** begin **

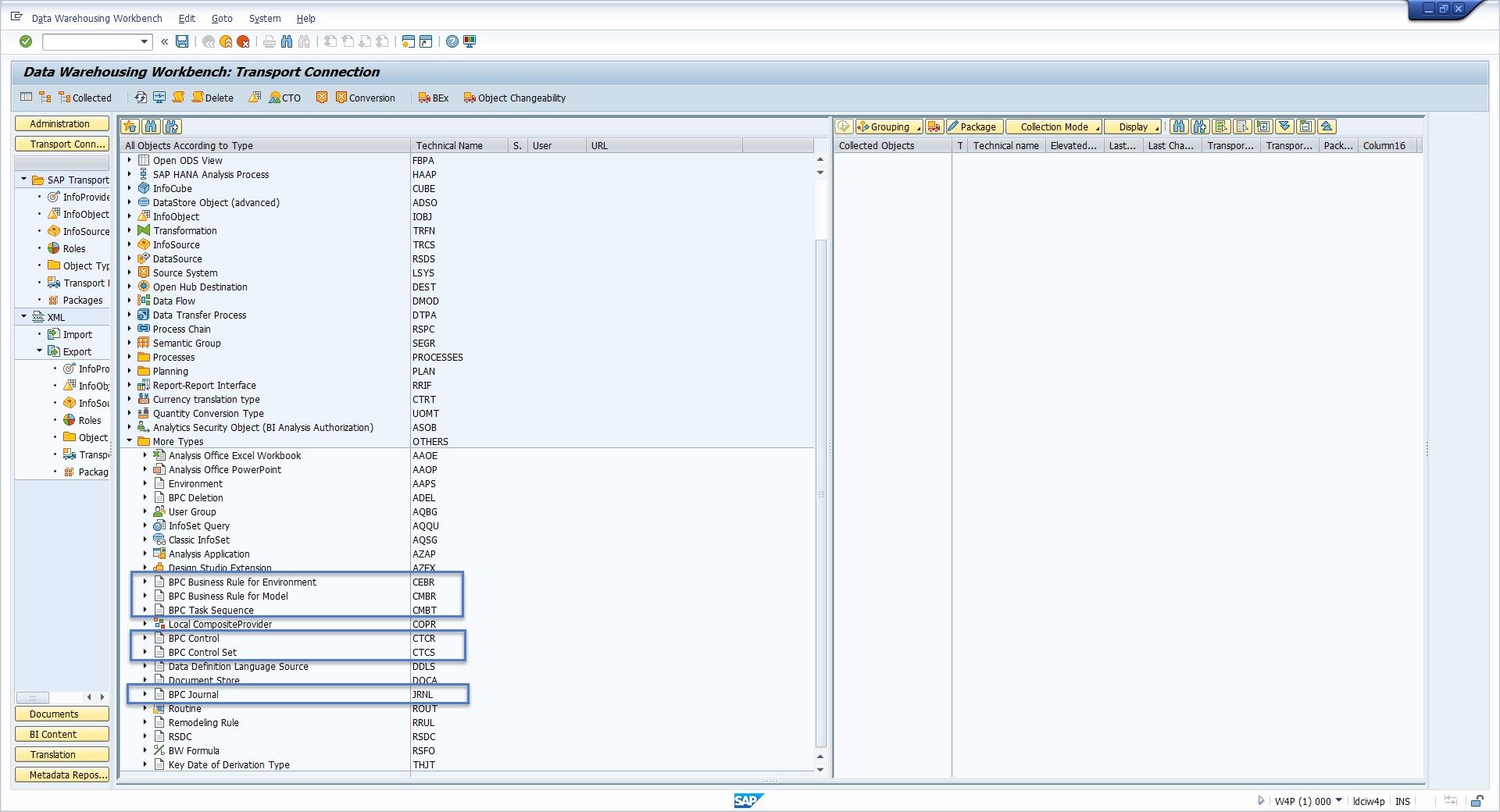Open the System menu
The height and width of the screenshot is (812, 1500).
coord(264,18)
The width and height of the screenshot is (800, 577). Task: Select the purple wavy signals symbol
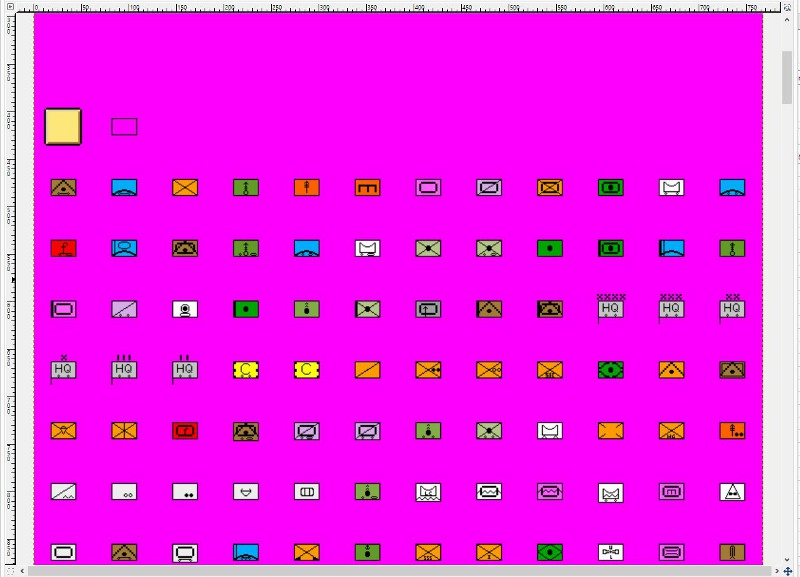[x=549, y=491]
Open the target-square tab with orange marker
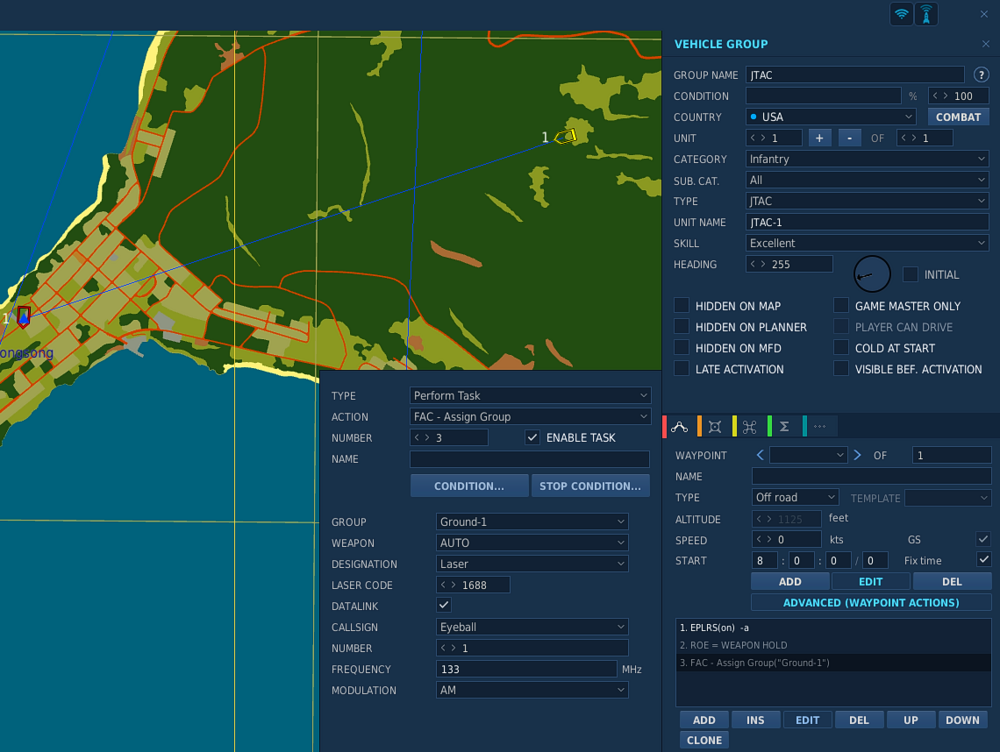The height and width of the screenshot is (752, 1000). click(x=715, y=426)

** end **

> _To do_
Print all of the records above word for word, leaving out the pictures.

> _Response to this task_
Open the System menu
The height and width of the screenshot is (812, 1500).
coord(264,18)
The width and height of the screenshot is (800, 577). Task: Select the purple wavy signals symbol
[x=549, y=491]
Open the target-square tab with orange marker
The height and width of the screenshot is (752, 1000). click(x=715, y=426)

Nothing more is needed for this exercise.